The truth is that no muscle is an island. They cannot be isolated.
That’s not to say it’s never helpful to zoom in on particular muscles. There are therapeutic applications that involve targeting specific muscles in order to create greater stability and mobility around joints, and facilitate better neurological communication. This is especially useful in the earliest stages of rehabilitation after injury.
That’s not to say it’s never helpful to zoom in on particular muscles.
However, more and more, the trend in the world of therapeutic movement is to preference compound exercises (exercises that involve more than one major muscle group) over isolation exercises (exercises that focus on only one muscle).
It’s also important to think about movement as something that we do in everyday situations, as opposed to being exclusively the domain of athletes in a gym (or yoga studio). This kind of movement, which few of us get enough of, is called functional movement. Functional movement is effortless, pain-free movement that we do in mundane situations, with good biomechanical muscle and joint function.
We would do well to remember that the individual parts the anatomist cuts up with her scalpel are connected. The human body is not a machine. It’s sentient, and the whole is greater than the sum of its parts.
This understanding is right in tune with yoga’s holistic, integrated approach and message of interconnection. If you’re reading this article, you probably already know asana is more than just exercise, even when you break a sweat on your mat.
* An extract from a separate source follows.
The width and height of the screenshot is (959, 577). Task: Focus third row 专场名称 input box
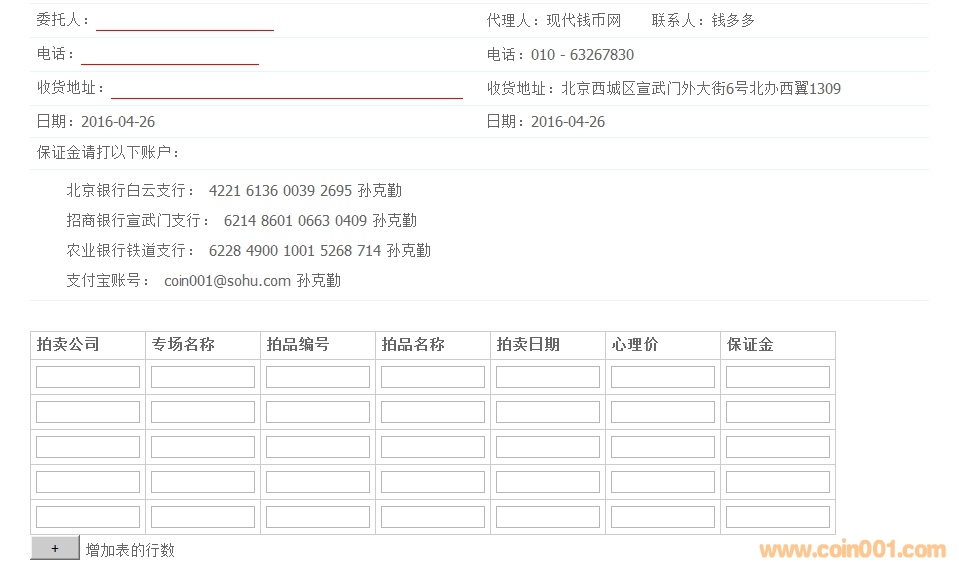(203, 447)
No matter how fascinated yogis may be, or may not be, by a tight psoas, we should remember to place it in the context of the body’s larger community. We might contemplate the psoas in terms of its relationship with the diaphragm, the lumbar curve, the pelvic floor, the abdominals, the muscles of the low back, the neck and shoulders, the central nervous system, or our emotional well-being.
No matter how fascinated yogis may be, or may not be, by a tight psoas, we should remember to place it in the context of the body’s larger community.
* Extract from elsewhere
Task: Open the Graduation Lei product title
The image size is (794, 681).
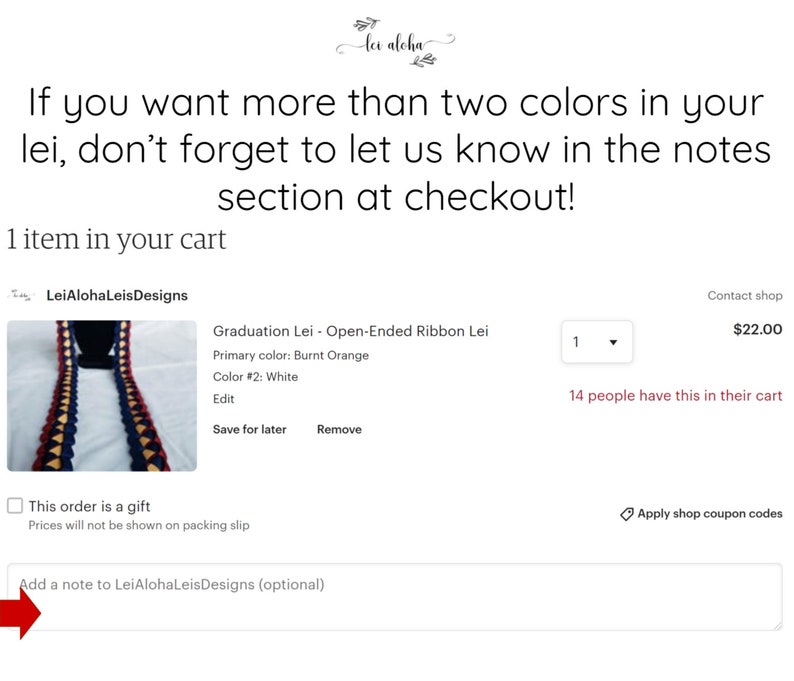Action: click(350, 331)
Modalities that help people feel more awareness and sensation, like Feldenkrais, Alexander Technique, Rolfing, visualization techniques, and, of course, hatha yoga, may offer as much, or more, therapeutic benefit than mechanical approaches. Hatha yoga offers an opportunity to explore the body’s constellations of consciousness; to breathe more deliberately and comprehensively; to develop greater awareness; to identify our feelings, physically and emotionally, through the unique combination of breath and movement; to experience the rewards of commitment to a discipline; and perhaps most importantly, to experience the particular ways individual parts yoke together.